Here's an iterative function to achieve what you need

Swift 4 version

func concatenations(elms:[String], maxLength: Int) -> [String] {

    var result:[String] = []

    var word = ""

    for elm in elms {
        if word.count >= maxLength {
            word.removeFirst()
            word.append(elm)
        } else {
            word.append(elm)
        }
        result.append(word)
    }
    return result
}

Examples

concatenations(elms: elms, maxLenght: 2)
// ["a", "ab", "bc", "cd", "de"]


concatenations(elms: elms, maxLenght: 3)
// ["a", "ab", "abc", "bcd", "cde"]


concatenations(elms: elms, maxLenght: 4)
// ["a", "ab", "abc", "abcd", "bcde"]

4 Comments

you could just use collection method dropFirst instead of word.remove(at: word.startIndex)
@LeoDabus It's definitely nicer.
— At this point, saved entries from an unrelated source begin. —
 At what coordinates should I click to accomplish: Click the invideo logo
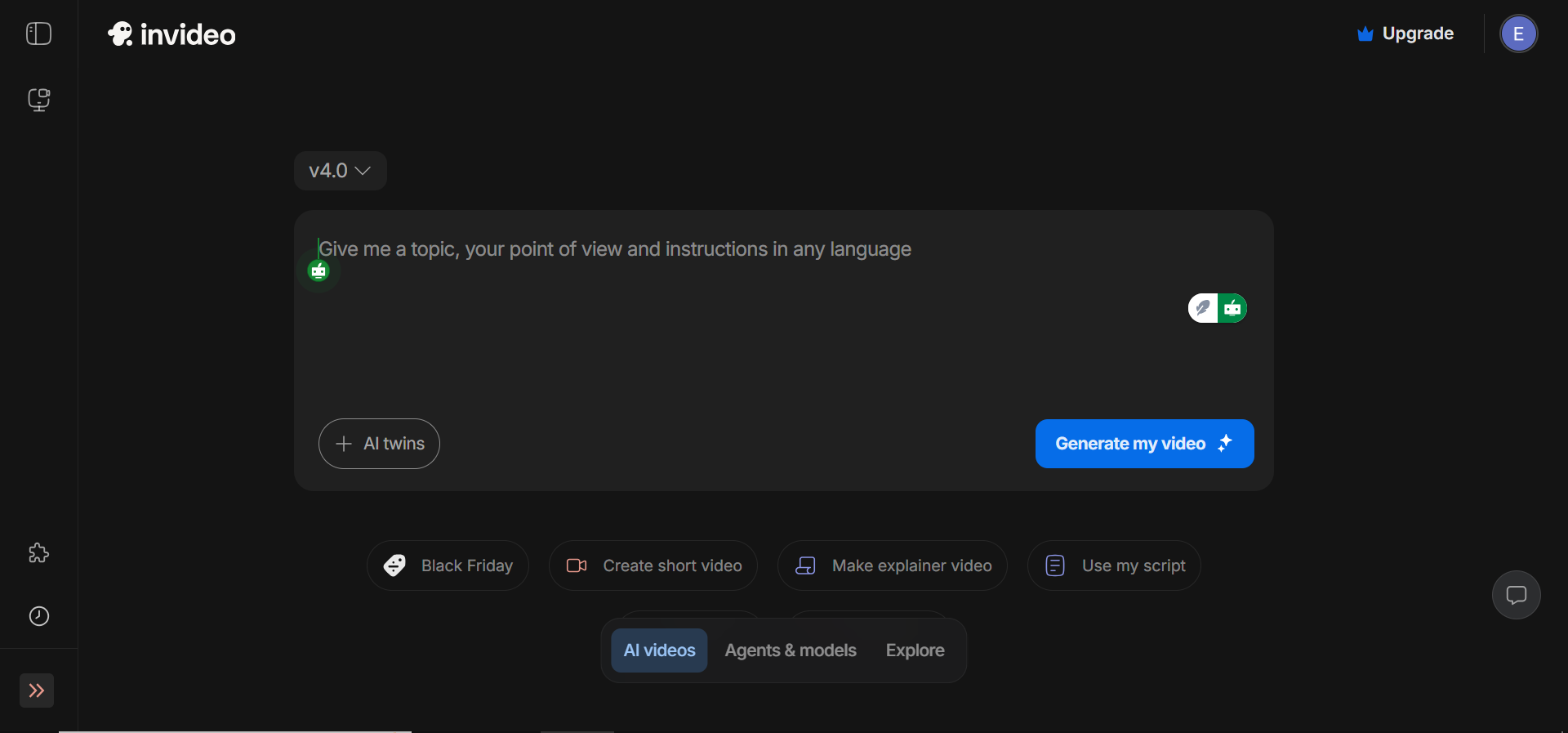tap(172, 34)
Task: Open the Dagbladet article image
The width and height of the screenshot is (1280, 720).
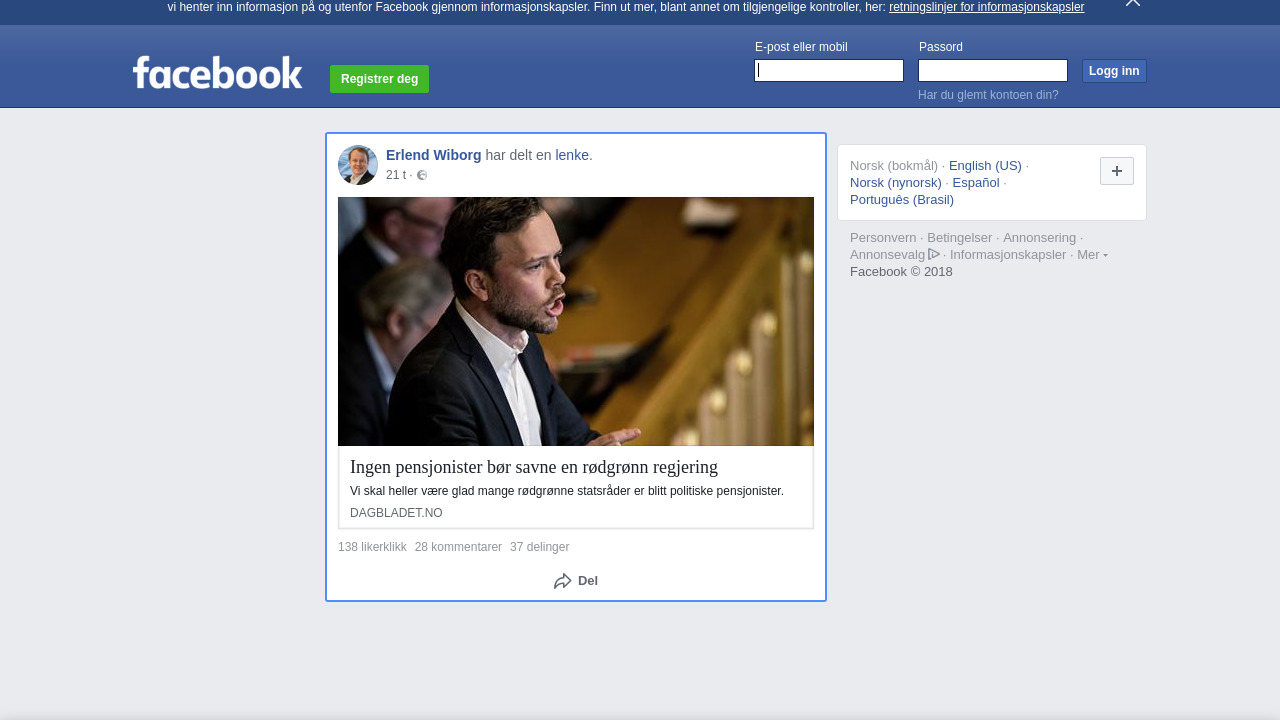Action: click(x=576, y=321)
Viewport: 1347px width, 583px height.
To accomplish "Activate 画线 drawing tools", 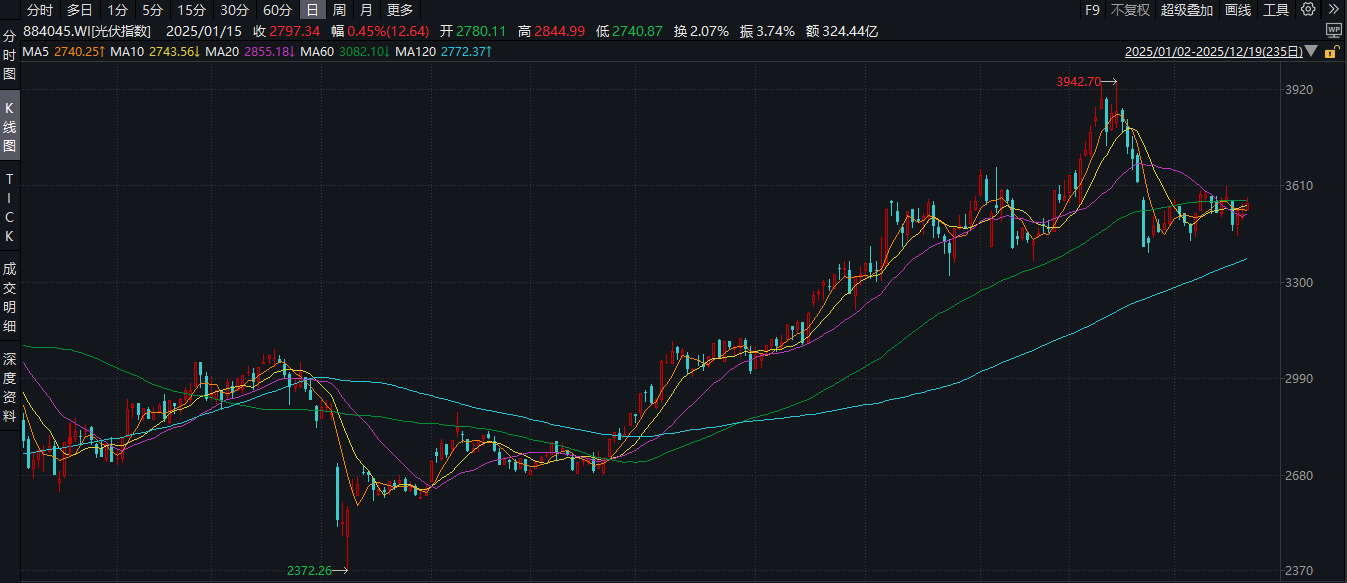I will [x=1238, y=10].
I updated my code. Thank you for the suggestion.
you could also make maxLenght parameter optional Int func concatenations(elms:[String], maxLenght: Int? = nil) and inside your method add let maxLenght = maxLenght ?? elms.count. And btw OP wants the characters separated by a space
@LeoDabus Actually I think maxLength is explicitly needed to address the problem the OP described.